En matière d'ingénierie, le département des Yvelines a créé un pôle sauvegarde et transmission des patrimoines. Ce pôle a été rattaché à une agence départementale indépendante. Il vise à accompagner les acteurs dans la restauration du patrimoine, notamment par le recensement, la documentation des oeuvres, des actions de proximités de valorisation du patrimoine, ainsi que la gestion des oeuvres du département. Cette agence, Ingéniery, peut assister les communes de manière globale, et dispose entre 2018 et 2021 d'une autorisation de programme avec un budget d'1,2 million d'euros.

Je prendrai également l'exemple du département du Haut-Rhin, qui dispose de l'Agence départementale d'aménagement et d'urbanisme du Haut-Rhin (ADAUHR). Lorsqu'une petite commune engage une campagne de restauration du patrimoine, elle s'adresse généralement aux conseillers départementaux du canton, qui les mettent alors en relation avec l'ADAUHR.

En 2020, la Charente-Maritime lancera un plan patrimoine, avec un fonds départemental à destination du patrimoine de pays non classé. Il s'agit en effet d'une question importante. Il allouera pour ce faire 1,5 million d'euros.

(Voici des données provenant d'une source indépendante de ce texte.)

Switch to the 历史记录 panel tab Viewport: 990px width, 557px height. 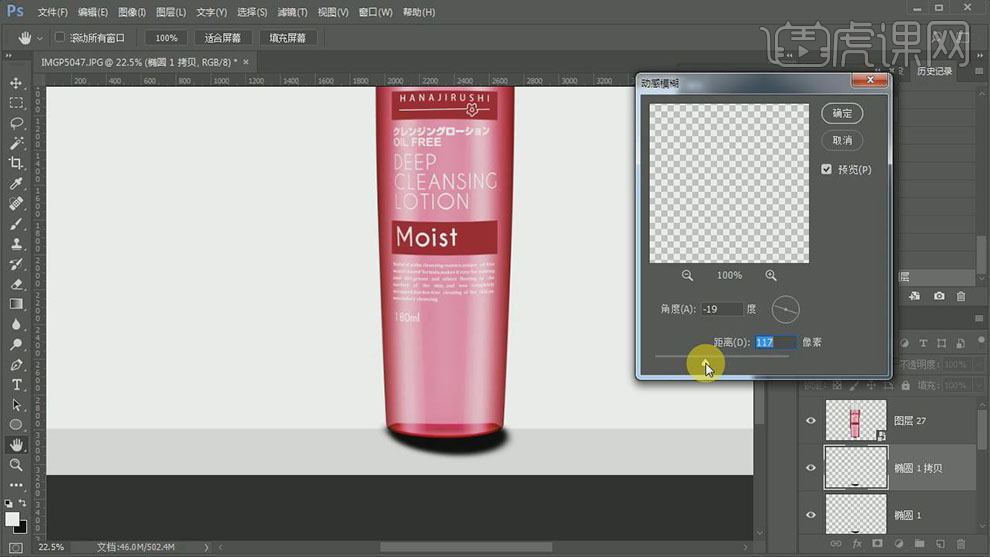coord(935,71)
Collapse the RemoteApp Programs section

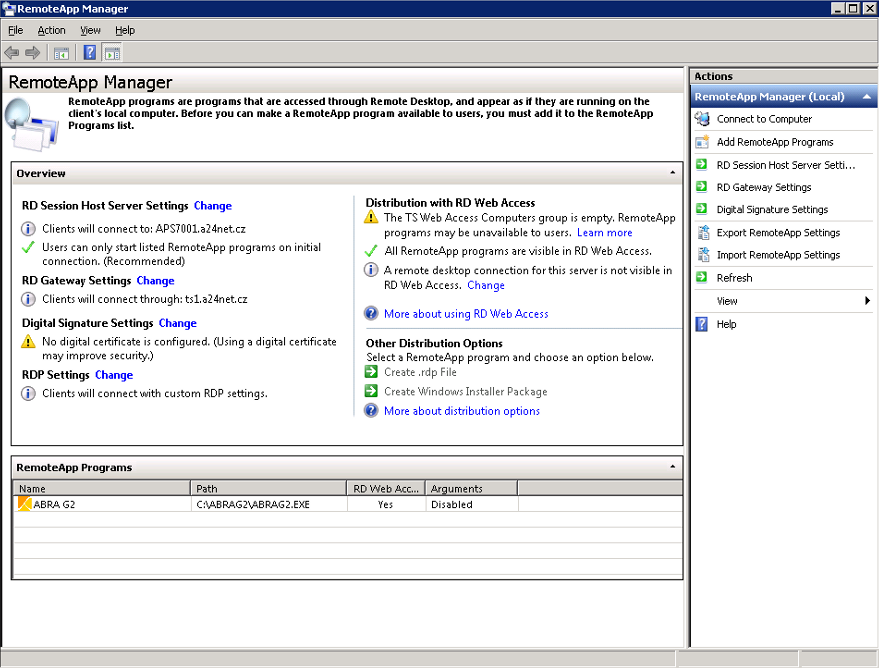click(x=672, y=467)
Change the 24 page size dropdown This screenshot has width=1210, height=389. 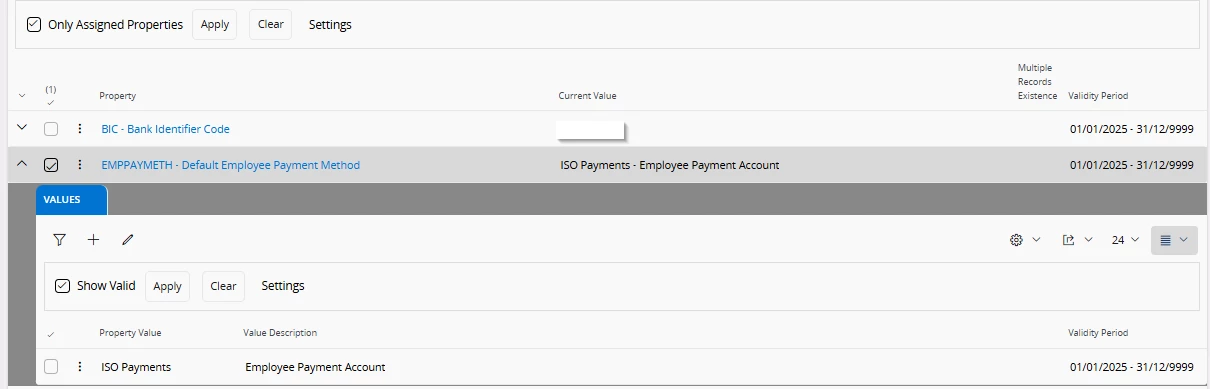[x=1125, y=240]
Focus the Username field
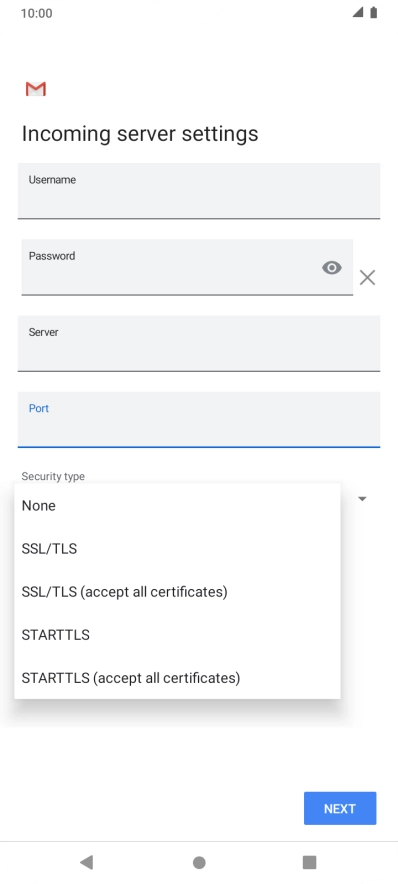Viewport: 398px width, 884px height. [199, 191]
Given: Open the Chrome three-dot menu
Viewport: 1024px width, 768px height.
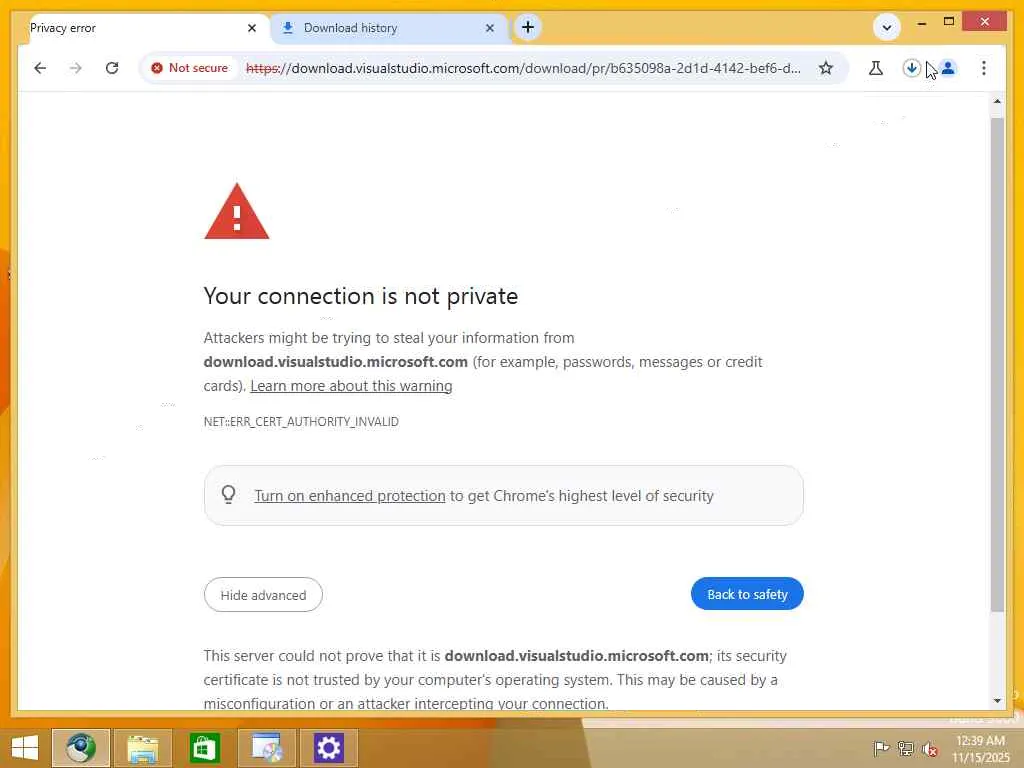Looking at the screenshot, I should tap(984, 68).
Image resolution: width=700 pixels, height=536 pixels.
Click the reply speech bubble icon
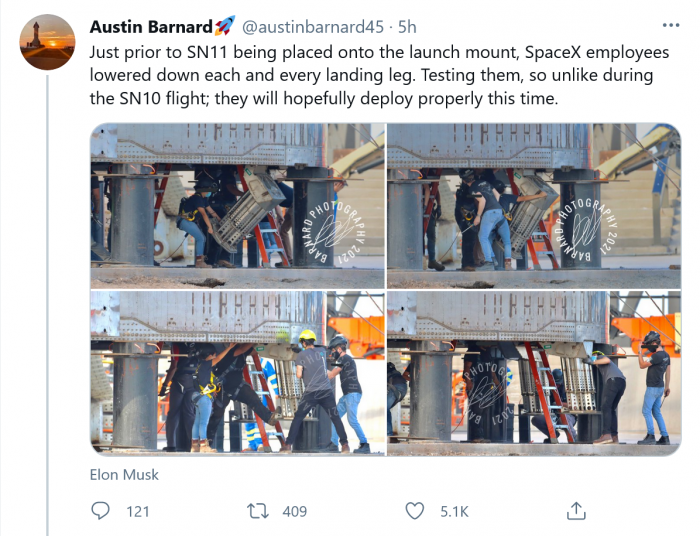point(100,511)
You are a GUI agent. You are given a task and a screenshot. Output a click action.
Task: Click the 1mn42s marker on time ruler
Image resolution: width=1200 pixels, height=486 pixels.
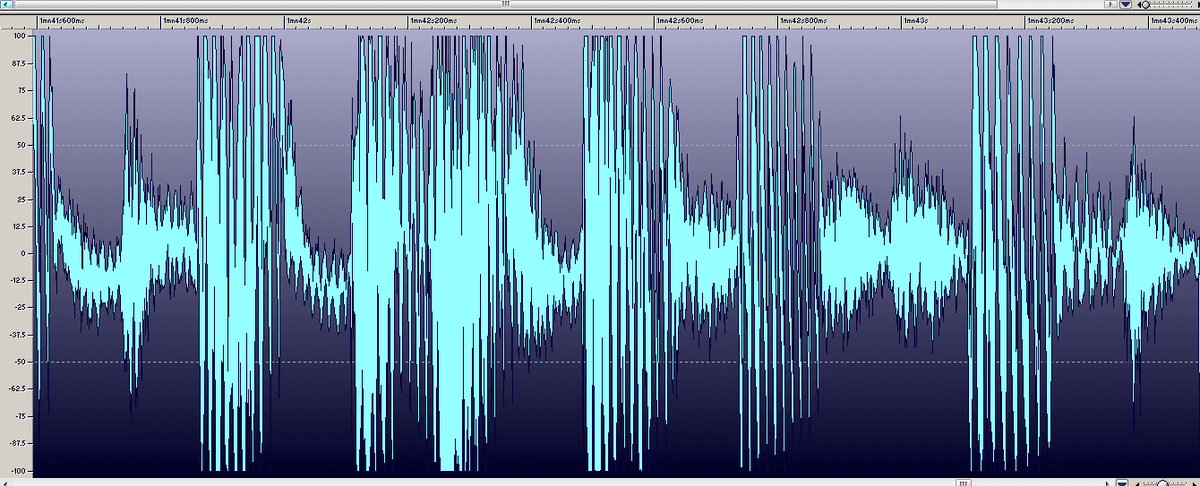299,20
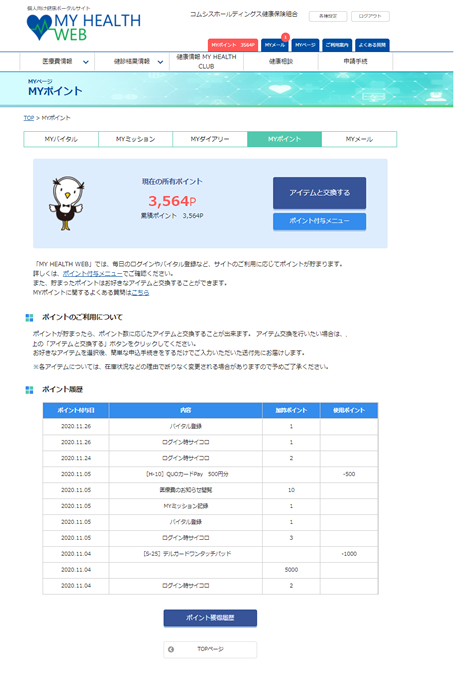The width and height of the screenshot is (468, 678).
Task: Click the ログアウト button
Action: (x=370, y=16)
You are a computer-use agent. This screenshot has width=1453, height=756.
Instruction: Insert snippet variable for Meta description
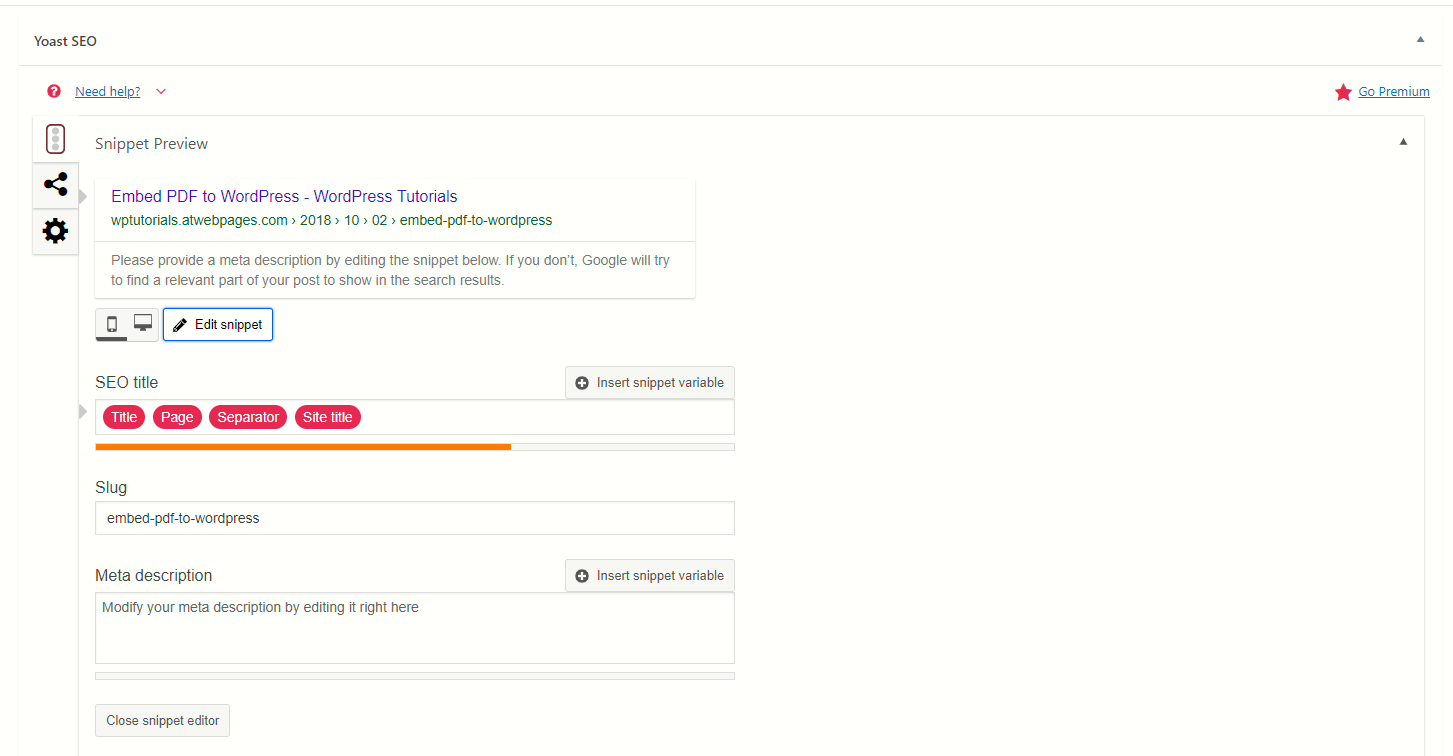pos(650,575)
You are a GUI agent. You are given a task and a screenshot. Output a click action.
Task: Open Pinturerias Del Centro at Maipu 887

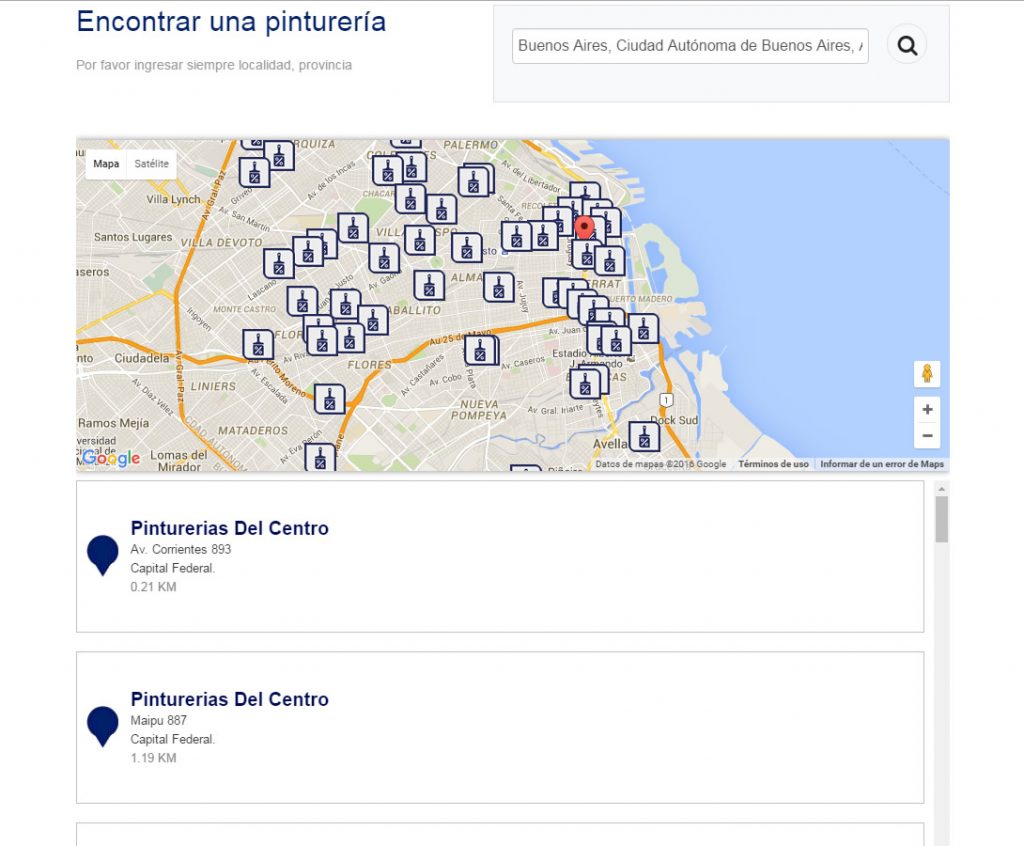tap(229, 699)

Je conclurai sur la question de la valorisation. La restauration du patrimoine est essentielle, mais ce patrimoine doit si possible redevenir un patrimoine vivant. Les départements valorisent le patrimoine en permettant sa découverte et son appropriation, à travers des programmes culturels et éducatifs transversaux. Pour ce faire, ils peuvent utiliser des outils numériques, ainsi que des parcours mixtes (sport, patrimoine, culture). Ces démarches apparaissent importantes pour donner envie aux jeunes de s'intéresser à notre patrimoine. Je songe également au patrimoine immatériel, qui comprend notamment les archives. Dans le Haut-Rhin, nous avons ainsi présenté aux collégiens l'histoire des Alsaciens entre 1919 et 1925 à travers l'itinérance d'un dôme numérique. Il s'agit d'un projet réalisé entièrement en interne par le département. Le fait de présenter cette histoire à travers des photos d'archives a permis de susciter un vif intérêt chez les collégiens. Je songe notamment au témoignage d'une élève du collège de Bourtzwiller, jeune réfugiée, qui après avoir visionné ce film m'a dit : « L'histoire de l'Alsace ressemble beaucoup à l'histoire qui est la mienne, et à l'histoire du pays que j'ai dû quitter ». Je vous remercie.